🤖 AI Summary
This study addresses the bias in inference on quadratic forms of linear regression coefficients under high-dimensional covariates in clustered data—arising in contexts such as instrumental variable regression, variance component estimation, and testing multiple constraints. The authors propose an unbiased estimator based on leave-one-cluster-out (LOCO) cross-fitting and establish its asymptotic normality. They further develop novel leave-two- and leave-three-cluster variance estimators that ensure conservativeness under weaker conditions while maintaining computational efficiency. The proposed framework accommodates growing cluster sizes and covariate dimensions with sample size, making it suitable for settings with strong within-cluster dependence and high-dimensional covariates. Both theoretically and computationally, the method outperforms conventional plug-in estimators, delivering robust, consistent, and efficient cluster-robust inference.
📝 Abstract
This paper studies inference for quadratic forms of linear regression coefficients with clustered data and many covariates. Our framework covers three important special cases: instrumental variables regression with many instruments and controls, inference on variance components, and testing multiple restrictions in a linear regression. Na\"{\i}ve plug-in estimators are known to be biased.

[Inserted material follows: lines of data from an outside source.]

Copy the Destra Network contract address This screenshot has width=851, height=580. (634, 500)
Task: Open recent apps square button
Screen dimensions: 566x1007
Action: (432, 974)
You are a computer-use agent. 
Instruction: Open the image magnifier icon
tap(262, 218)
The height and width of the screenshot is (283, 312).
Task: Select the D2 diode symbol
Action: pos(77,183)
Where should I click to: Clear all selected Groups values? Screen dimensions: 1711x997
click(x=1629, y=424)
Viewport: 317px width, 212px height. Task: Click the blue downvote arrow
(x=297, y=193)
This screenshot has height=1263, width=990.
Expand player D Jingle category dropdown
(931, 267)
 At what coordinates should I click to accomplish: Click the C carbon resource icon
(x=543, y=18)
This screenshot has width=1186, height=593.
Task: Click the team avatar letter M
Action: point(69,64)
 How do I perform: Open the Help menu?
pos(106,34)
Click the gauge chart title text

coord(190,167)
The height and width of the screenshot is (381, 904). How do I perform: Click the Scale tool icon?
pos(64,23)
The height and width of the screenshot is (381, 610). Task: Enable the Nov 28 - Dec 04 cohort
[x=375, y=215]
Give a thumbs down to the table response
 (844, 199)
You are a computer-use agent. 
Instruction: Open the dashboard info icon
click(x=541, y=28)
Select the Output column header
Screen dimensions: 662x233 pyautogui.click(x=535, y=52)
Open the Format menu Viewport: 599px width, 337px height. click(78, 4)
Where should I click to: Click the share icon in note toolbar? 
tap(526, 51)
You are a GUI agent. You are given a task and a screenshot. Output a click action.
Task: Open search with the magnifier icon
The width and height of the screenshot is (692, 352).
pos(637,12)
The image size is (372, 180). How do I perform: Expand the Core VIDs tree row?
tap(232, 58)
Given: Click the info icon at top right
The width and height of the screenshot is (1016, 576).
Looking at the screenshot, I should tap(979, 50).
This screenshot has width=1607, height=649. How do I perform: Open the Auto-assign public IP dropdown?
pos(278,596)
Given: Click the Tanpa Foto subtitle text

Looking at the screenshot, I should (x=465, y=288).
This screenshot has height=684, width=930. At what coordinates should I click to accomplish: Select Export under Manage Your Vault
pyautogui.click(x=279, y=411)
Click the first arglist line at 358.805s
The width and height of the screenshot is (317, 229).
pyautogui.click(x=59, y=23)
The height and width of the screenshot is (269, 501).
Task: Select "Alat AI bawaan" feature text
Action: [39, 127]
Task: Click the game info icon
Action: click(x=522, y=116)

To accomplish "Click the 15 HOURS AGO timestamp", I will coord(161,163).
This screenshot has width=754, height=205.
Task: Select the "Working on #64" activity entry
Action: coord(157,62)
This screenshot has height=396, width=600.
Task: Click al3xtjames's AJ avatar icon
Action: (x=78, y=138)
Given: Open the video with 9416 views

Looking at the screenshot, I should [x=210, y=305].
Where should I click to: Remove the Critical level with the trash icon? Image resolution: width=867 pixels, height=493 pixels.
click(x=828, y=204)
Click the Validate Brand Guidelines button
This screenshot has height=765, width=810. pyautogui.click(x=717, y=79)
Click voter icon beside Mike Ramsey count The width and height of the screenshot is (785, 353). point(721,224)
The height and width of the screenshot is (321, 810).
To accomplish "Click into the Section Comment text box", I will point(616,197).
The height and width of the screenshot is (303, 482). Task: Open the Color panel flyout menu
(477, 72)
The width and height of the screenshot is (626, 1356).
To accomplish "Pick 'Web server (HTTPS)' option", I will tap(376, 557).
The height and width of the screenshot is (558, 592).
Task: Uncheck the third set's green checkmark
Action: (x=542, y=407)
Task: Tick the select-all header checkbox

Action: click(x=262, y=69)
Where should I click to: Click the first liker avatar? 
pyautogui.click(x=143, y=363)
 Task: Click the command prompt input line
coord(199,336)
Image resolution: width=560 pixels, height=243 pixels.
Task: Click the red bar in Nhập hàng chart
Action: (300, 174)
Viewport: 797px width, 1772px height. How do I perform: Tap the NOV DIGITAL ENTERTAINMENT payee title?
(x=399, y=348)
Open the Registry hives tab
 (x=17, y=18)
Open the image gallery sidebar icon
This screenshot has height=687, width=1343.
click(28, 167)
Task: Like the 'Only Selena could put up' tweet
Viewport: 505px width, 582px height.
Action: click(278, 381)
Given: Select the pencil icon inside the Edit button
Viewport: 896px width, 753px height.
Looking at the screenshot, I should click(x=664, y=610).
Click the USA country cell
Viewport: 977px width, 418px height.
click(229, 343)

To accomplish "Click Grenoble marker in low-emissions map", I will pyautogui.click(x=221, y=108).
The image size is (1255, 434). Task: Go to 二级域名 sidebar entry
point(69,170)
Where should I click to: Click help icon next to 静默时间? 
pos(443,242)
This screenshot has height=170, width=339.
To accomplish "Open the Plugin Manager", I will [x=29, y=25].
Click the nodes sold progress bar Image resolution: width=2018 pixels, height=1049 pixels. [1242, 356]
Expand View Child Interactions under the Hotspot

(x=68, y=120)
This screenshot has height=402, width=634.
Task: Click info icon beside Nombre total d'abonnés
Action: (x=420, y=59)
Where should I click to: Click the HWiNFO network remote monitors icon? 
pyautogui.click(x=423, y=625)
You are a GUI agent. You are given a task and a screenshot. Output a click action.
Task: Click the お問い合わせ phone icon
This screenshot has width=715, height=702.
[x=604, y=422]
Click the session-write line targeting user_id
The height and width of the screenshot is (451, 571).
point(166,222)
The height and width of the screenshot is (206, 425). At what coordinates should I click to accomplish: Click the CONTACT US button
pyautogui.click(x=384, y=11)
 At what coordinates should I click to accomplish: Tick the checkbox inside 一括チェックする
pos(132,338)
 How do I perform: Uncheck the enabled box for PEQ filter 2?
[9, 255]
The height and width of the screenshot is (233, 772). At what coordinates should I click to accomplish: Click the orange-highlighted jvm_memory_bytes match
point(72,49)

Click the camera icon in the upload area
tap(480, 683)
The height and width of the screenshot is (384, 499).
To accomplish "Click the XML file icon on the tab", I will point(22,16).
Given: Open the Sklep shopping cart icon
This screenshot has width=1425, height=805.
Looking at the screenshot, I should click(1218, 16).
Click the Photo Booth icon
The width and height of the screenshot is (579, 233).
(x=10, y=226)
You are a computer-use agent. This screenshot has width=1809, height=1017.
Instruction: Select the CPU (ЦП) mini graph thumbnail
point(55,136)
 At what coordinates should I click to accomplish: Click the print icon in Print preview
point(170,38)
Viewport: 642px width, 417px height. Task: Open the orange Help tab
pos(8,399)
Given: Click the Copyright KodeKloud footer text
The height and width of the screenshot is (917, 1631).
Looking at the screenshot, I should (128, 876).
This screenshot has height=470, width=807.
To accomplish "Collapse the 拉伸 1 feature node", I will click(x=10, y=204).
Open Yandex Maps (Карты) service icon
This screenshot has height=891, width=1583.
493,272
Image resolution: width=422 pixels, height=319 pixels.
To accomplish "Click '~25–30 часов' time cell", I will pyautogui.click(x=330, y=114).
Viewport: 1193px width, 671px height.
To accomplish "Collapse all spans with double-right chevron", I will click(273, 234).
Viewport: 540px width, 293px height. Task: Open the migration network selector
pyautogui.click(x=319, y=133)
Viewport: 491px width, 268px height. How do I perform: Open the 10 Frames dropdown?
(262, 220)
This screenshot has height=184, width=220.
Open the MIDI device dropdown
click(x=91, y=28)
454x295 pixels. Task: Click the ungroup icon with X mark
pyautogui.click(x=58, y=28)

We study a leave-one-cluster-out estimator that is unbiased, and provide sufficient conditions for its asymptotic normality. For inference, we establish the consistency of a leave-three-cluster-out variance estimator under primitive conditions. In addition, we develop a novel leave-two-cluster-out variance estimator that is computationally simpler and guaranteed to be conservative under weaker conditions. Our analysis allows cluster sizes to diverge with the sample size, accommodates strong within-cluster dependence, and permits the dimension of the covariates to diverge with the sample size, potentially at the same rate.